A true late-stage manuscript, where these types of errors are most likely to occur, usually involves multiple authors. Problematically, each author typically has their own unique flair for citation formatting. Trusting such a manuscript to an LLM sounds like, if I may quote ChatGPT once more, “a mismatch made in metadata hell.”

Let’s pause and imagine I had instead worked with a skilled human editor. Rather than rush into blindly renumbering references, they might have paused to notice that my duplicate citation was redundant anyway. Or perhaps a source I had leaned heavily on in the introduction wouldn’t hold up to the scrutiny of an expert in the field.

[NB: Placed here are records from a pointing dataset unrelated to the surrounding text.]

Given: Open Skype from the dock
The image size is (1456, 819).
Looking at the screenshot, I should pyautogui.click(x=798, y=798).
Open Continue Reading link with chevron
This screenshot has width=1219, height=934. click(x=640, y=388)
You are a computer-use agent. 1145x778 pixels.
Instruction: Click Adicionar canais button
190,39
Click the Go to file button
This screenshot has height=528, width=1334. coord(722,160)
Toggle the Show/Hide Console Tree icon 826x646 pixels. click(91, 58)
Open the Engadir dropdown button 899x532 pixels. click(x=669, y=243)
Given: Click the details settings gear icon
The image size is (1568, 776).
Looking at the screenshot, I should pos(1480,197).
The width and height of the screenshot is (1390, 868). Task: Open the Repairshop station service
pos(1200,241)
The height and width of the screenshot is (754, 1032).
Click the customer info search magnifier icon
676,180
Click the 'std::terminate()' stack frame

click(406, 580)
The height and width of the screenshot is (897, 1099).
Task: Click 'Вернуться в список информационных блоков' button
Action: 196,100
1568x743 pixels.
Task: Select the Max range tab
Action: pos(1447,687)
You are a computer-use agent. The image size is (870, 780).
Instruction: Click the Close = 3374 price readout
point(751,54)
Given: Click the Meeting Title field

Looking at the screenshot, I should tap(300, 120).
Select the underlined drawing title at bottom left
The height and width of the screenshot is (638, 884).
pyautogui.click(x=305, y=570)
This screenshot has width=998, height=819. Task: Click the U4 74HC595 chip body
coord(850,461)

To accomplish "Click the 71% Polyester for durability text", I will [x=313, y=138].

Ultimately, in-text citations are best handled by a human expert – not just for accuracy, but also for the valuable insight that comes naturally from human collaboration.

In Summary

Even well-known AI tools like ChatGPT, Gemini or Ecosia struggle with academic in-text citations: skipped numbers, duplicates, inconsistent formatting, etc.
Large-language models (LLMs) are untrustworthy even for simple manuscripts with few in-text citations
Multi-author, late-stage manuscripts with inconsistent styling? Use LLMs at your own peril!
Even halfway through 2025, LLMs still frequently make strange changes, or hallucinate them entirely.
In academic publishing, citation mistakes can lead to delays, reviewer criticism, or even rejection when the stakes are high
Skilled human editors provide not just accuracy, but insight: flagging weak sources, catching logical citation gaps and maintaining consistent formatting style.